The various Talking Heads, including Byrne himself, seem to acknowledge he was coming to be seen very much as the dominant personality in the band, and understandably—he was the singer and the lyricist and wrote somewhere between much and most of the music, depending upon whom you listen to, and that's just how those things go. But I guess I'd stack what the others have achieved outside the band with what Byrne has: Tom Tom Club had more commercial success and creative influence on later artists with their first few releases than Byrne's had in the past 25 years and, not that money counts for anything, I'm willing to bet Jerry Harrison made significantly more money in the 90s just as a producer than Byrne did as a solo artist.

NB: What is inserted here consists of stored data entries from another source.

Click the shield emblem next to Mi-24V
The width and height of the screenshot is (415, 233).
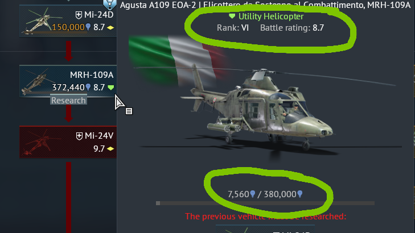(79, 136)
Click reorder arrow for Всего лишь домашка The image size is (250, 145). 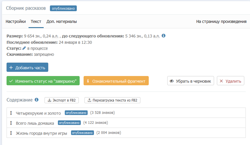click(11, 123)
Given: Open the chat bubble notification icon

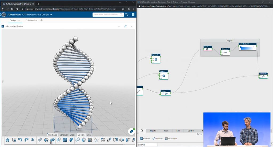Looking at the screenshot, I should (131, 131).
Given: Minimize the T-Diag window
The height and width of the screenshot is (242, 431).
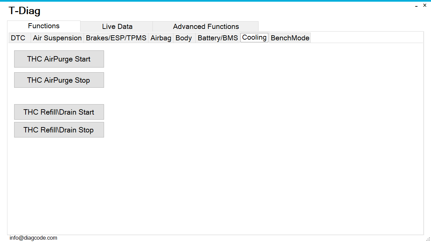Looking at the screenshot, I should pos(416,6).
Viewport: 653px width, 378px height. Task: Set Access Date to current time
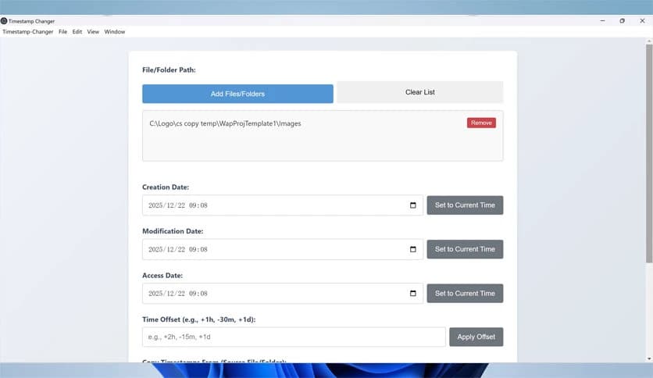[465, 294]
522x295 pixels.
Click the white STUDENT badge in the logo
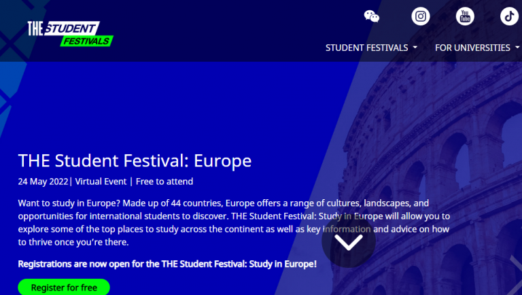point(71,29)
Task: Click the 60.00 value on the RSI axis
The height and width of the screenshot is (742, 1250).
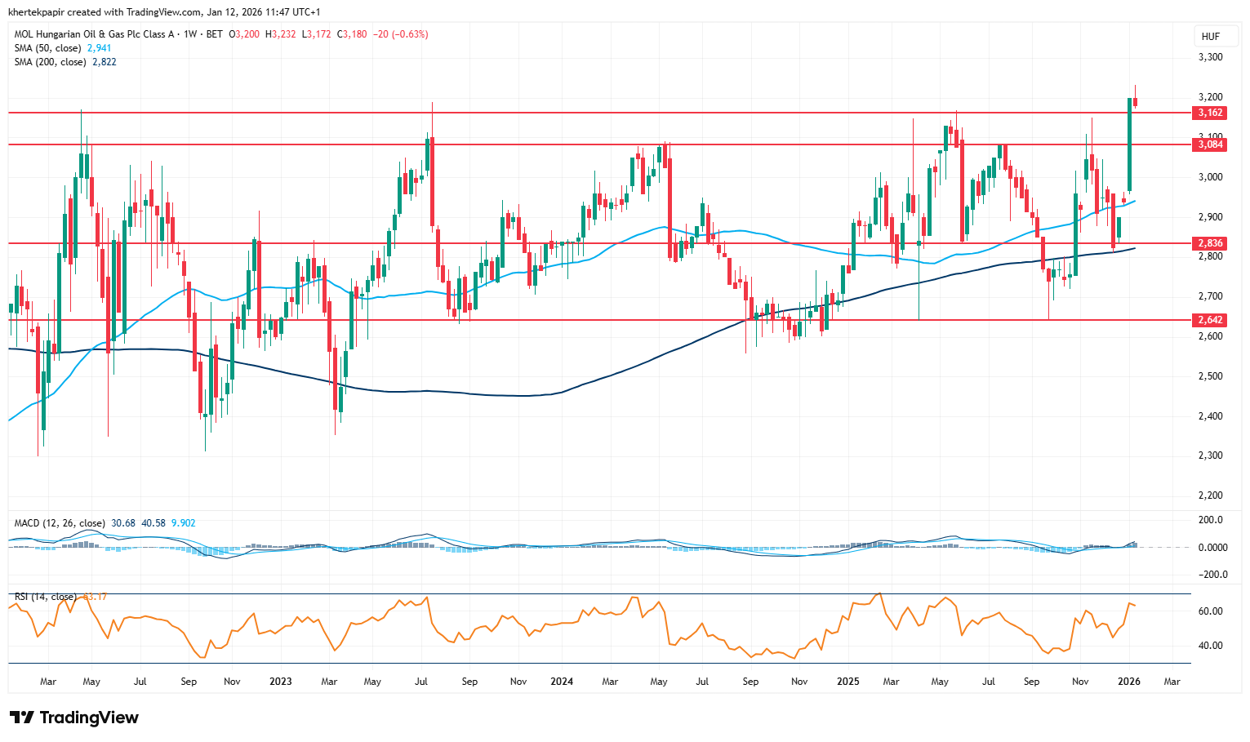Action: (x=1210, y=611)
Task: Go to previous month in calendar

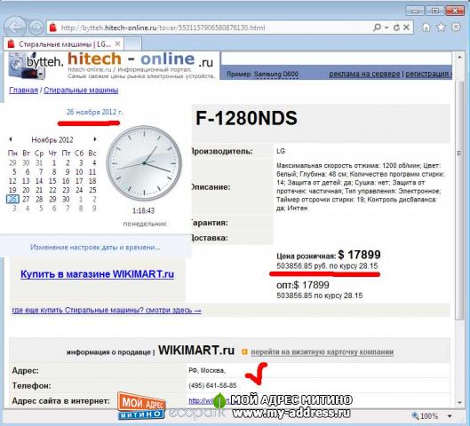Action: point(11,139)
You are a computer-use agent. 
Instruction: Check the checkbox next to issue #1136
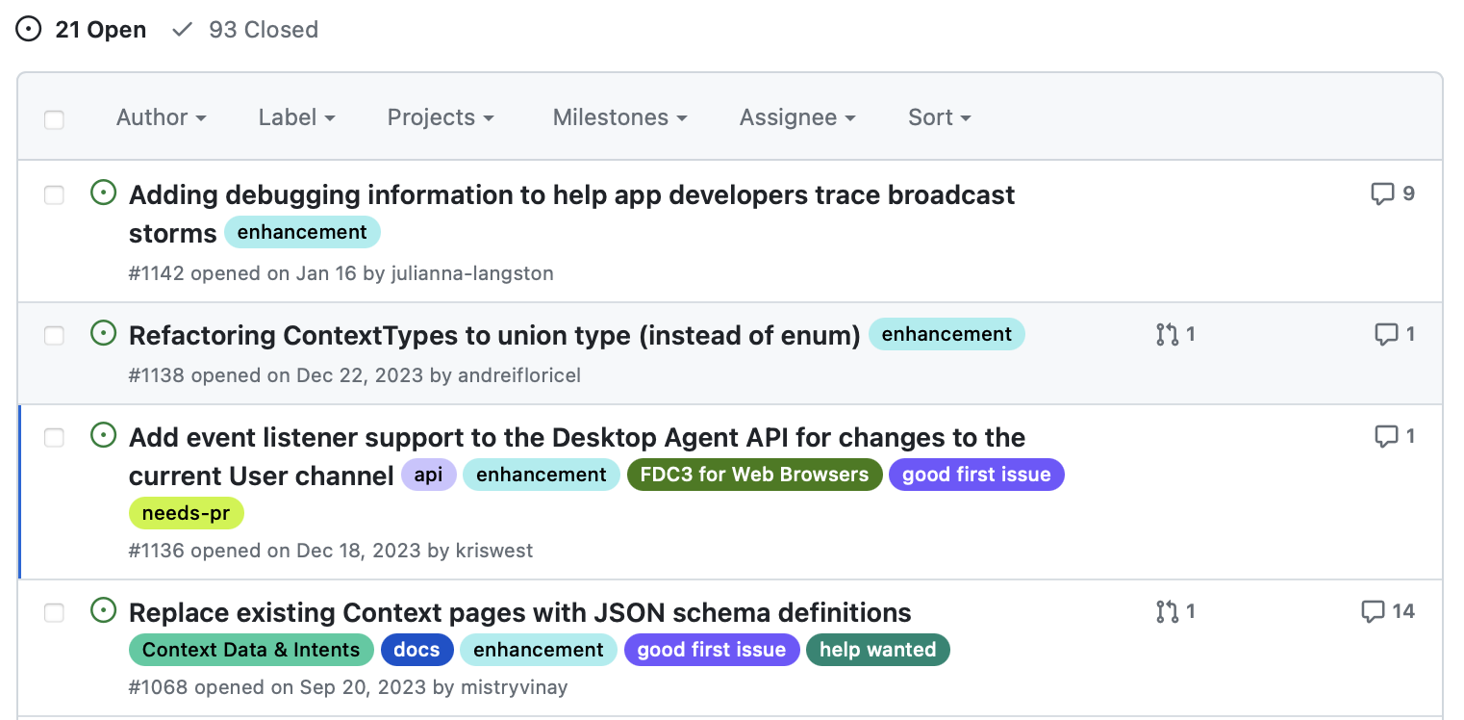54,436
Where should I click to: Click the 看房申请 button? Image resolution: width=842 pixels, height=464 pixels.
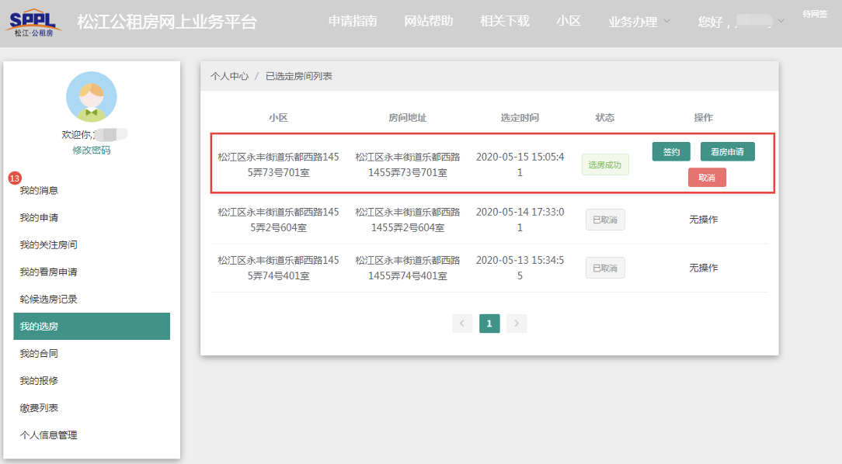pos(727,152)
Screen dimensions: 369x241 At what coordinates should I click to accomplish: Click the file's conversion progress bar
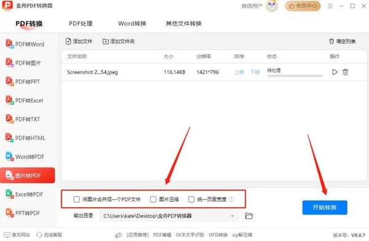[295, 76]
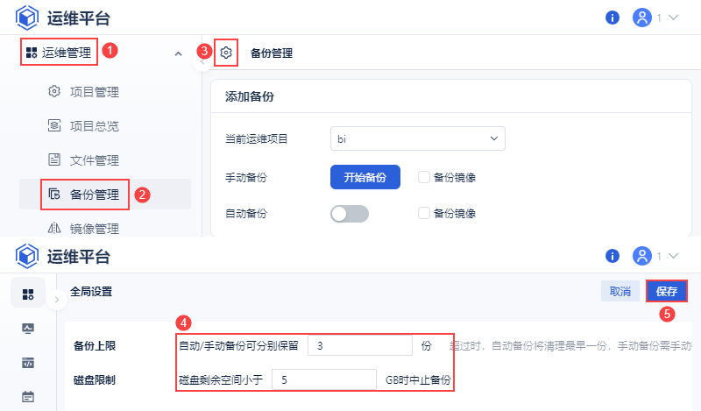Click the 开始备份 button
Image resolution: width=701 pixels, height=411 pixels.
[x=365, y=177]
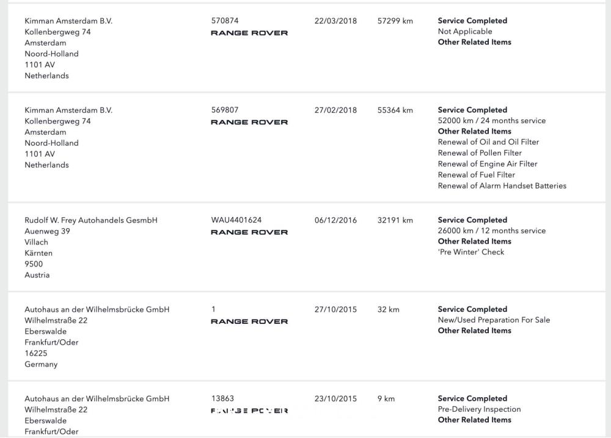Image resolution: width=611 pixels, height=438 pixels.
Task: Click the 57299 km mileage reading
Action: pyautogui.click(x=395, y=21)
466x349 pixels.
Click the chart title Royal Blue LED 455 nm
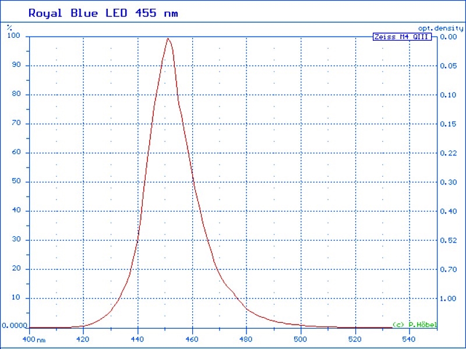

Which isn't to say Byrne wasn't right to follow his muse, or that he should have stayed in a band that was no longer, in his own words, fun any more. I guess it's just that it's a shame it didn't last longer and, more important, that a reappraisal of just what talent is and does is long overdue, especially when it comes to this band. And that when it comes to the creation of great rock and roll, that guy playing the keyboards or rhythm guitar in the band very likely isn't just some guy playing keyboards or rhythm guitar behind some singular genius.